[Stored dataset items]
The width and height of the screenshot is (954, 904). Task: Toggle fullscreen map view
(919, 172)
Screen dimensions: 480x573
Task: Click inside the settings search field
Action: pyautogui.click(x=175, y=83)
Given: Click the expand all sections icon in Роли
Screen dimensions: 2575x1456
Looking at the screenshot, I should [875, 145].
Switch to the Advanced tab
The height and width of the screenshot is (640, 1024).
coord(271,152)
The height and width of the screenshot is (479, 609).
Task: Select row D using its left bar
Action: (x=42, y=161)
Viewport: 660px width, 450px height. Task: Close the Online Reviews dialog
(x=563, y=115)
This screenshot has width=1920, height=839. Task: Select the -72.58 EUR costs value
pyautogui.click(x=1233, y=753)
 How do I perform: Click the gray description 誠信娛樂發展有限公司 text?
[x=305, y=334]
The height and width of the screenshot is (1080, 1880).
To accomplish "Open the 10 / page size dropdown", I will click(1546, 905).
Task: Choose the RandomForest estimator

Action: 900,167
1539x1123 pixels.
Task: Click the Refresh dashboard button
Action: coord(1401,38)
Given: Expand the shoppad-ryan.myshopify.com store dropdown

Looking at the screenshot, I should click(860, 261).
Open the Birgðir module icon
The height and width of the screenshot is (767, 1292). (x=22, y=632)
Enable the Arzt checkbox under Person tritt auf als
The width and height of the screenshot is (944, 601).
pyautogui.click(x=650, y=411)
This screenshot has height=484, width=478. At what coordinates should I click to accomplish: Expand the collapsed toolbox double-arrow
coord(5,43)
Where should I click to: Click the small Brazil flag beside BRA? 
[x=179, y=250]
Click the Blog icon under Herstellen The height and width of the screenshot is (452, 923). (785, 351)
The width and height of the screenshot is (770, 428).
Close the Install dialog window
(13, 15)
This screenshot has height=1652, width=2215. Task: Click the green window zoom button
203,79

Task directions – Repeat word for word the lines running from the line containing "Task: Choose the RandomForest estimator" to the end of the entries above, inclusive.

Solution for this problem –
Task: Choose the RandomForest estimator

Action: 900,167
1539x1123 pixels.
Task: Click the Refresh dashboard button
Action: coord(1401,38)
Given: Expand the shoppad-ryan.myshopify.com store dropdown

Looking at the screenshot, I should click(860, 261).
Open the Birgðir module icon
The height and width of the screenshot is (767, 1292). (x=22, y=632)
Enable the Arzt checkbox under Person tritt auf als
The width and height of the screenshot is (944, 601).
pyautogui.click(x=650, y=411)
This screenshot has height=484, width=478. At what coordinates should I click to accomplish: Expand the collapsed toolbox double-arrow
coord(5,43)
Where should I click to: Click the small Brazil flag beside BRA? 
[x=179, y=250]
Click the Blog icon under Herstellen The height and width of the screenshot is (452, 923). (785, 351)
The width and height of the screenshot is (770, 428).
Close the Install dialog window
(13, 15)
This screenshot has height=1652, width=2215. Task: Click the green window zoom button
203,79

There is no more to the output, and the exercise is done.